Perché le auto restano idrauliche
I veicoli leggeri semplicemente non necessitano di tutto questo. I carichi sono abbastanza contenuti da permettere alla pressione del fluido più un servofreno a depressione di produrre ampia forza frenante, e gli impianti idraulici sono più leggeri, economici e rispondono istantaneamente senza ritardo. Non c'è rimorchio da accoppiare, non serve un compressore in funzione continua, e un moderno cilindro maestro idraulico a doppio circuito offre una ridondanza anteriore/posteriore adeguata alla massa in gioco. Aggiungere compressore, serbatoi, essiccatore e una rete di valvole a una berlina aggiungerebbe peso e complessità senza reale beneficio.
Esiste una via di mezzo: i freni aria-olio usano la pressione dell'aria per azionare un cilindro maestro idraulico, soluzione comune sui camion di medio tonnellaggio che desiderano il controllo in stile pneumatico con ruote a comando idraulico.
Compromessi da tenere presenti
I freni ad aria non sono privi di svantaggi.
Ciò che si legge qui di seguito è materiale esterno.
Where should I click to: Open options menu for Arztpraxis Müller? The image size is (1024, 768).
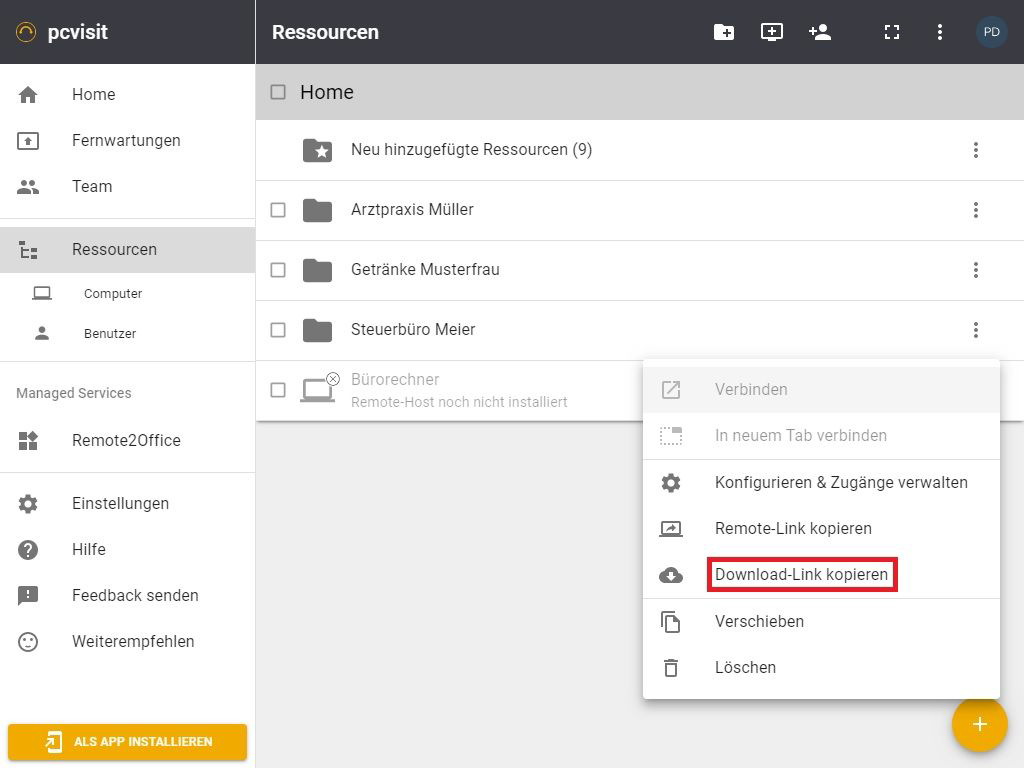975,210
Reagiscono una frazione di secondo più lentamente perché l'aria deve percorrere linee e valvole prima che la pressione si accumuli nella camera, motivo per cui il ritardo frenante e i calcoli sulla distanza di arresto contano nell'esame per la patente. Il veicolo inoltre non rilascia i freni di stazionamento finché l'impianto non si carica a circa 120 psi, quindi occorre attendere dopo l'avviamento. E poiché l'aria compressa contiene sempre umidità, l'acqua si accumula nei serbatoi e deve essere spurgata. Per questo gli operatori scaricano i serbatoi ed è montato un essiccatore d'aria per eliminare l'umidità prima che raggiunga i serbatoi. Trascurarlo espone a corrosione, congelamento delle valvole e blocchi invernali.
Gli impianti idraulici hanno una propria debolezza: il fluido assorbe acqua nel tempo, abbassandone il punto di ebollizione e rischiando fading sotto calore prolungato. Ma per il ciclo di utilizzo di un'auto, questo si gestisce facilmente con spurghi periodici del fluido.
Regola pratica: se il veicolo è abbastanza pesante da richiedere una patente per mezzi pesanti, quasi certamente usa freni ad aria, proprio perché un veicolo pesante non può permettersi di perdere tutta la frenata per una singola perdita.
Capire con quale impianto si sta lavorando cambia tutto nella diagnosi. Su un impianto ad aria, bassa pressione, carica lenta o un cicalino di avviso indicano compressore, regolatore o una perdita: iniziare da impianto frenante ad aria che perde pressione. Sull'idraulica si va a caccia di fluido, guarnizioni e servofreni. Stesso obiettivo, fermare il veicolo, con un impianto completamente diverso dietro le quinte.